STUDY MATERIAL:
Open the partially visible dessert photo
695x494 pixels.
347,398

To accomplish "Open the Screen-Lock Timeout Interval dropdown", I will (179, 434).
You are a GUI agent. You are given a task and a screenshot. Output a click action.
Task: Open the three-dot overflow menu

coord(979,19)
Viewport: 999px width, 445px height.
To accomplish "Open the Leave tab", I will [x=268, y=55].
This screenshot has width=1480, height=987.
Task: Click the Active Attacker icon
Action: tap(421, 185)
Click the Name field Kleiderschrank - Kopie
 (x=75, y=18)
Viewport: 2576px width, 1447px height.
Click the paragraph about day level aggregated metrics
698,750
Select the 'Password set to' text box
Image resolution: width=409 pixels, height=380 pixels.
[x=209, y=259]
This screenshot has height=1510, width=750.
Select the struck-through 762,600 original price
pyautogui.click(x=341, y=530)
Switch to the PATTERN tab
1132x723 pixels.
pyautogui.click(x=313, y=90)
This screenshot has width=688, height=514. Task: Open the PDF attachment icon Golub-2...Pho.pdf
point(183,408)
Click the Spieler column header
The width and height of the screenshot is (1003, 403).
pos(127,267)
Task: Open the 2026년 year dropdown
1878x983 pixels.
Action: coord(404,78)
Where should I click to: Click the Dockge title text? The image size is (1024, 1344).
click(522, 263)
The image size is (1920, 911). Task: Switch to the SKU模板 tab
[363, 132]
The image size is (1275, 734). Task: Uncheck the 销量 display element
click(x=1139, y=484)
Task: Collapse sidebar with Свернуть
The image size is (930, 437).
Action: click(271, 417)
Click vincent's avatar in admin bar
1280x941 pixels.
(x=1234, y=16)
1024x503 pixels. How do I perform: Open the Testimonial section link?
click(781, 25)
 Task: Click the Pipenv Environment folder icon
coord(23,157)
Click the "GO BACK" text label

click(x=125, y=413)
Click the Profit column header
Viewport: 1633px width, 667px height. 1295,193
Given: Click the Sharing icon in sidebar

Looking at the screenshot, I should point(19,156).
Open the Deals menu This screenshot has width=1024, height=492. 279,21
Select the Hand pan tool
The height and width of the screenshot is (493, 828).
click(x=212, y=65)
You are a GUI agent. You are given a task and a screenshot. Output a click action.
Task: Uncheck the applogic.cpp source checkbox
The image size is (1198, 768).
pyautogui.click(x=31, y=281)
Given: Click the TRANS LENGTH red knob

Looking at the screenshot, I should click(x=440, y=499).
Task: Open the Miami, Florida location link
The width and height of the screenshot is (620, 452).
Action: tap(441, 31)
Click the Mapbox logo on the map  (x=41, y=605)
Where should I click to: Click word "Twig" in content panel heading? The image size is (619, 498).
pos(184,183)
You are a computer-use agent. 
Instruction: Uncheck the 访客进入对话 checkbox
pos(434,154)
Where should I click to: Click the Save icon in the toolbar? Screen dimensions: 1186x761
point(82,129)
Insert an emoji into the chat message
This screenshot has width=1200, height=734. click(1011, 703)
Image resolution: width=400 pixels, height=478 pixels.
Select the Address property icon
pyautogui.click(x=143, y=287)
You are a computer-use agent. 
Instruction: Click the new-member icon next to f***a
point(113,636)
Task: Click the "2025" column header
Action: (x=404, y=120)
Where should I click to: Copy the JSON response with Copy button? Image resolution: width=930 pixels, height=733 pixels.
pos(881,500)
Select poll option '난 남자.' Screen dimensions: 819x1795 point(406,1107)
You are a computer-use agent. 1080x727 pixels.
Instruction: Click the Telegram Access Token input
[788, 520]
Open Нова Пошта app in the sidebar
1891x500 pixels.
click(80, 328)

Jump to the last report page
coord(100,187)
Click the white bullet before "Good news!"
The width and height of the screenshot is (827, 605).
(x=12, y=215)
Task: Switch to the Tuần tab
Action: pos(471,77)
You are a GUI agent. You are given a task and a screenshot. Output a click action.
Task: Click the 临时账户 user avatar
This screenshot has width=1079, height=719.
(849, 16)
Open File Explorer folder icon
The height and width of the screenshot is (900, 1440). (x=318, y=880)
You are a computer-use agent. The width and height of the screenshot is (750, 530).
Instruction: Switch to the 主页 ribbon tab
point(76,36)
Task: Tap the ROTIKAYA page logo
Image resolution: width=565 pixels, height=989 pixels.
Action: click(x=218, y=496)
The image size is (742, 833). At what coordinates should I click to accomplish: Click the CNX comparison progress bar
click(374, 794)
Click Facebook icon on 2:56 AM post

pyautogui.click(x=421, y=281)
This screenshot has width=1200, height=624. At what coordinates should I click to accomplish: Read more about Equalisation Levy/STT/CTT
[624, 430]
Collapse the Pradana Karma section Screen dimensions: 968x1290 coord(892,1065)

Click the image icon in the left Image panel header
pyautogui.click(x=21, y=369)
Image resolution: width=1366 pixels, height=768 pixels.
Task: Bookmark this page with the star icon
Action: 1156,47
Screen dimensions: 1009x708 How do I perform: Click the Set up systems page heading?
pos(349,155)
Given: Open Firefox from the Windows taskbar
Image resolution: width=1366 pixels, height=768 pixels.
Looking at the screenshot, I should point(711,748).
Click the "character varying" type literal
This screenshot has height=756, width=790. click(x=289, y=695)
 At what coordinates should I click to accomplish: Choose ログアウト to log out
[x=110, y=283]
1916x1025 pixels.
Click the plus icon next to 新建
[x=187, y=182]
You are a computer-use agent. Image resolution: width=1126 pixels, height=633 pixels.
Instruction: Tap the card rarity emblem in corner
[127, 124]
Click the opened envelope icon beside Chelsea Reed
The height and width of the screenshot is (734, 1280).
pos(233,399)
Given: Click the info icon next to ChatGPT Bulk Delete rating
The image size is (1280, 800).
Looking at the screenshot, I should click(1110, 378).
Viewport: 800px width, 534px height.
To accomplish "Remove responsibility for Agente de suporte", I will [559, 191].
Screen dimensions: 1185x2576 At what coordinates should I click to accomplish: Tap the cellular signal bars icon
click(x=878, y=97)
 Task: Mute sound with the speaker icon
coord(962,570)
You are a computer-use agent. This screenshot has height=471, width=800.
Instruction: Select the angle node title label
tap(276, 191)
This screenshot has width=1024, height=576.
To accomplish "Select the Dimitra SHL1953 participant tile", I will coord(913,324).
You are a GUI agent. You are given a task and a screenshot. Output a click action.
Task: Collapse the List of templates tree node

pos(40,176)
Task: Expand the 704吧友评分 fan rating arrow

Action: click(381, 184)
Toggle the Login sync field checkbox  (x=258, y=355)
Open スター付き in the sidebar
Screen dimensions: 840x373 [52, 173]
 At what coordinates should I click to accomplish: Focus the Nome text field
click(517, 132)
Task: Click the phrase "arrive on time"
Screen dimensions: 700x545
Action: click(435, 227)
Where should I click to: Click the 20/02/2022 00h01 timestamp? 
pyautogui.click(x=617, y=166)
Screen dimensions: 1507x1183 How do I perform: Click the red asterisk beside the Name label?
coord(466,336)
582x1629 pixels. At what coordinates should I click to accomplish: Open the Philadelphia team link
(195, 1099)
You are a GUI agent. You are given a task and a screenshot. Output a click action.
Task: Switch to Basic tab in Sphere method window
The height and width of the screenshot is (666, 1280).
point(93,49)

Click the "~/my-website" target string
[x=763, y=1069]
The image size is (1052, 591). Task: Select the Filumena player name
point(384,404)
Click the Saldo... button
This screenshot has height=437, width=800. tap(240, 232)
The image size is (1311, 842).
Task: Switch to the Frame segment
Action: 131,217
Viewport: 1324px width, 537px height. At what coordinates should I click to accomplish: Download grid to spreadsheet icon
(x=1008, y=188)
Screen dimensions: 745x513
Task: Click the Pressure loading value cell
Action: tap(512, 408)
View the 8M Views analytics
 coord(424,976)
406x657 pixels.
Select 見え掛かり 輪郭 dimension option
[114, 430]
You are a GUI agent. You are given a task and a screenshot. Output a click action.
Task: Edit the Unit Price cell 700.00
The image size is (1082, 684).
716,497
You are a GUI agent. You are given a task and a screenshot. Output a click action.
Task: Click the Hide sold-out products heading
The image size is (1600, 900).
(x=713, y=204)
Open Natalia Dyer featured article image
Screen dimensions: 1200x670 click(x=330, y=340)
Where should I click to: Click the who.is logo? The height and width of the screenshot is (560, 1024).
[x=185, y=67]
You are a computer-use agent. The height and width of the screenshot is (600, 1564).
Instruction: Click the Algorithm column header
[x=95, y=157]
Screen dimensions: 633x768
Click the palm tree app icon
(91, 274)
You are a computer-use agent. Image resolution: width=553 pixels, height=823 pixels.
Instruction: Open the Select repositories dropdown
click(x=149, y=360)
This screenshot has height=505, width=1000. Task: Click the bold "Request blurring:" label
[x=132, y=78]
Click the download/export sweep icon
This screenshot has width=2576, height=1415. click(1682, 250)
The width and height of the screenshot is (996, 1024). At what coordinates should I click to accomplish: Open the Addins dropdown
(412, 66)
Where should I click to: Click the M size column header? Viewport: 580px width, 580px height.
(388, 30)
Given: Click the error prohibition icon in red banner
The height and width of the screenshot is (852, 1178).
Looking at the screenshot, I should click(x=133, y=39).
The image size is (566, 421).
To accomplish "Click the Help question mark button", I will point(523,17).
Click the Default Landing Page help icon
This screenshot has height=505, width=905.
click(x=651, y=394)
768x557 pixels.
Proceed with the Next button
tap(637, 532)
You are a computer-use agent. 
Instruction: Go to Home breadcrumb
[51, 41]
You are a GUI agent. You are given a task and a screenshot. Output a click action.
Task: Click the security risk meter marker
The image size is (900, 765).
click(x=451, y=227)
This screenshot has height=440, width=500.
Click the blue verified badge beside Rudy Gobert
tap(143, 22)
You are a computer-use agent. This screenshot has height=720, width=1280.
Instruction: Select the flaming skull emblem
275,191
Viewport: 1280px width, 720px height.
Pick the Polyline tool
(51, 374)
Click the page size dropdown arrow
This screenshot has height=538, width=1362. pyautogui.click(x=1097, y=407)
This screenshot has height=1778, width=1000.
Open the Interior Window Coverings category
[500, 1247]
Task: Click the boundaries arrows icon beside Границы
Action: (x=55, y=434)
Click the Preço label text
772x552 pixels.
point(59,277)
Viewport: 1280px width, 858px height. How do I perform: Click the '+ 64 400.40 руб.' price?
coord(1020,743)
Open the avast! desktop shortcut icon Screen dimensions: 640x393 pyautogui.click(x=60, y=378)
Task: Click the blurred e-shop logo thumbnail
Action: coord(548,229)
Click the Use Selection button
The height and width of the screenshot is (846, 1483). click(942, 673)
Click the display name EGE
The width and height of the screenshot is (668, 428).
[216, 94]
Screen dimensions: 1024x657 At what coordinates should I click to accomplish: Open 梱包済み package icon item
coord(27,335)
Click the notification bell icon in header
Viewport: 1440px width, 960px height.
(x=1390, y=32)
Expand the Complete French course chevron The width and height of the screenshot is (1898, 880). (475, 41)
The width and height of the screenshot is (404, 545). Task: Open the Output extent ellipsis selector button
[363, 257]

WHAT THE EXERCISE ASKS:
Where does "avatar" appear in the records above? Copy every line that has it.

EXERCISE RESPONSE:
Click vincent's avatar in admin bar
Task: Click the 临时账户 user avatar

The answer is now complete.